UglifyJS internals, Compressor overview

I started delving into UglifyJS internals a couple of months ago. I wrote about the building blocks in the previous post. Compressor remains the most complicated module of the library.

It minimizes the number of nodes in the result AST. UglifyJS parses the input file and hands the result to Compressor, which creates the optimized AST. The Output module transforms that into a shorter code.

I will introduce different parts of the module below. While the code remains the single source of truth, you may learn about how Compressor plays with nodes. I will keep updating this post as I learn more about the library. You are welcome to send suggestions and improvements in the meantime.

Usage

Compressor depends only on AST_Node and its subtypes. You give it an instance of AST_TopLevel. It gives you back an optimized one.

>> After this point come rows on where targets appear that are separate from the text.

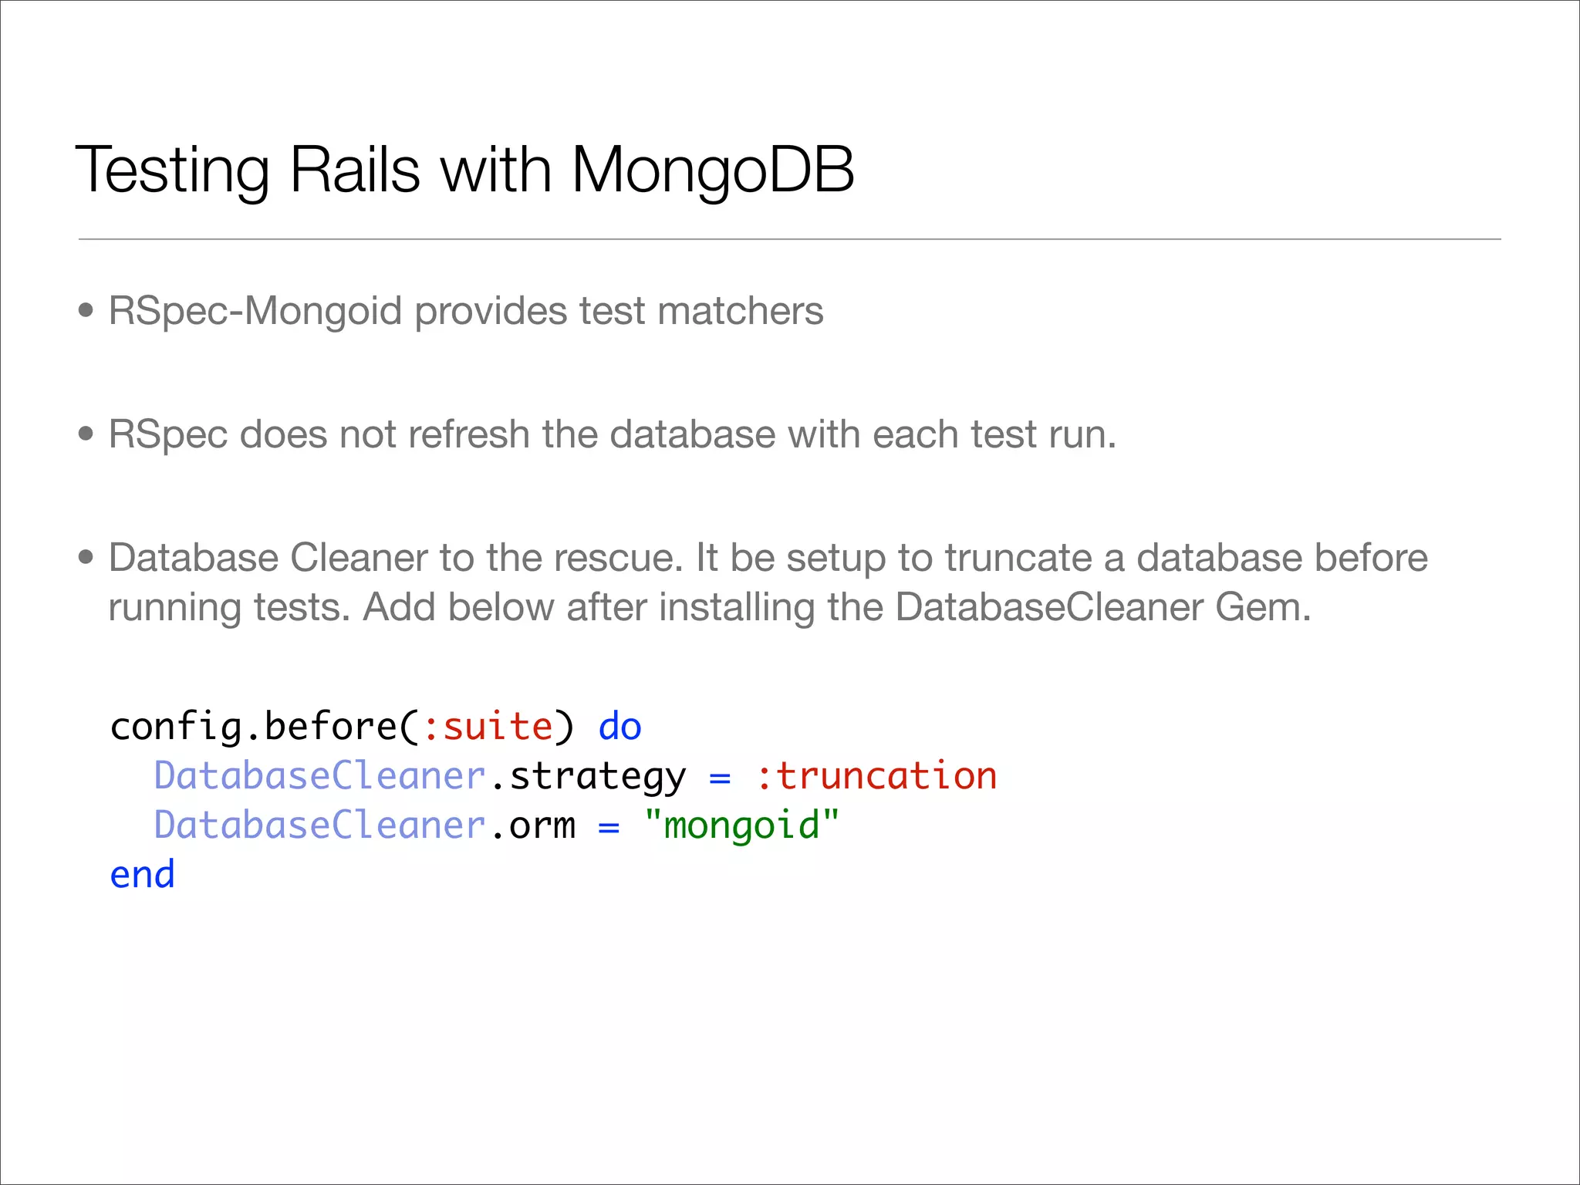
Task: Click the bullet dot before 'RSpec-Mongoid provides'
Action: [x=86, y=311]
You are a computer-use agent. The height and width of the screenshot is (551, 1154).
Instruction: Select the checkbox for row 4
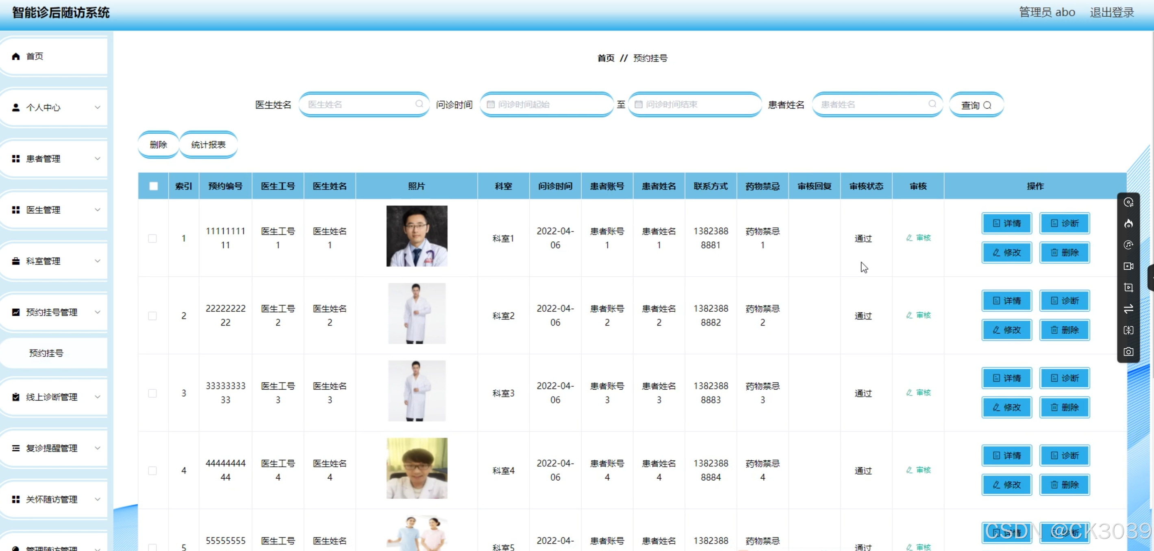pos(152,471)

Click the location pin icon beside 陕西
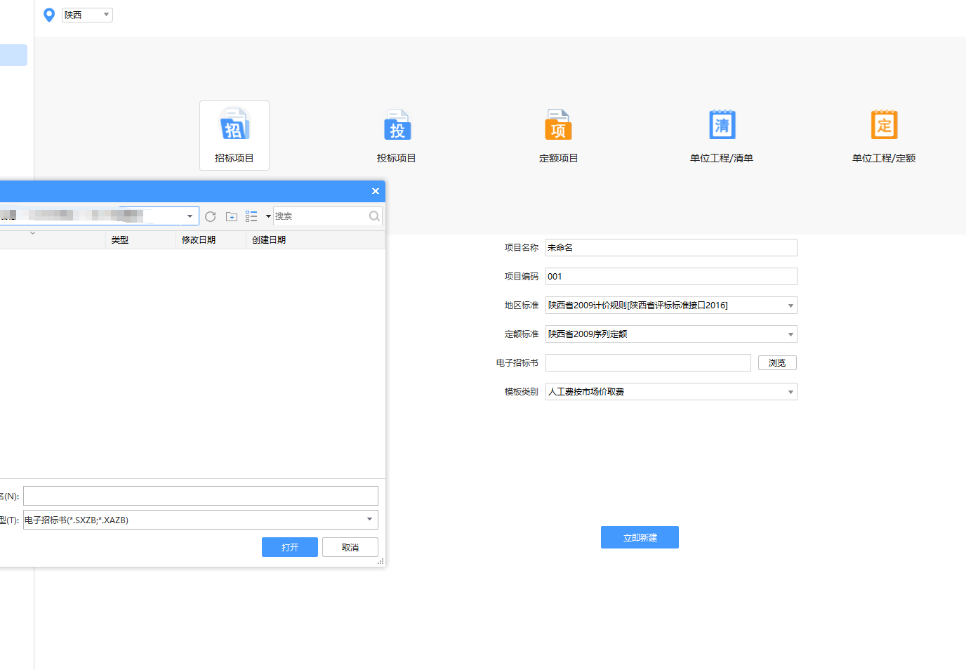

To compress a node you write:

compressor = new Compressor(options)
compressedNode = compressor.compress(node)

UglifyJS compresses the code after it parses the input into an AST_TopLevel node and before it mangles the names. In the minification module, the minifier checks for the compress option then optimizes the parse result.

if (options.compress)
   toplevel = new Compressor(options.compress).compress(toplevel);

That is the only use of Compressor in UglifyJS. Even in the test harness, Compressor is considered a part of the minification. It has no tests of its own.

Overview

Compressor is a TreeTransformer, and thus a TreeWalker.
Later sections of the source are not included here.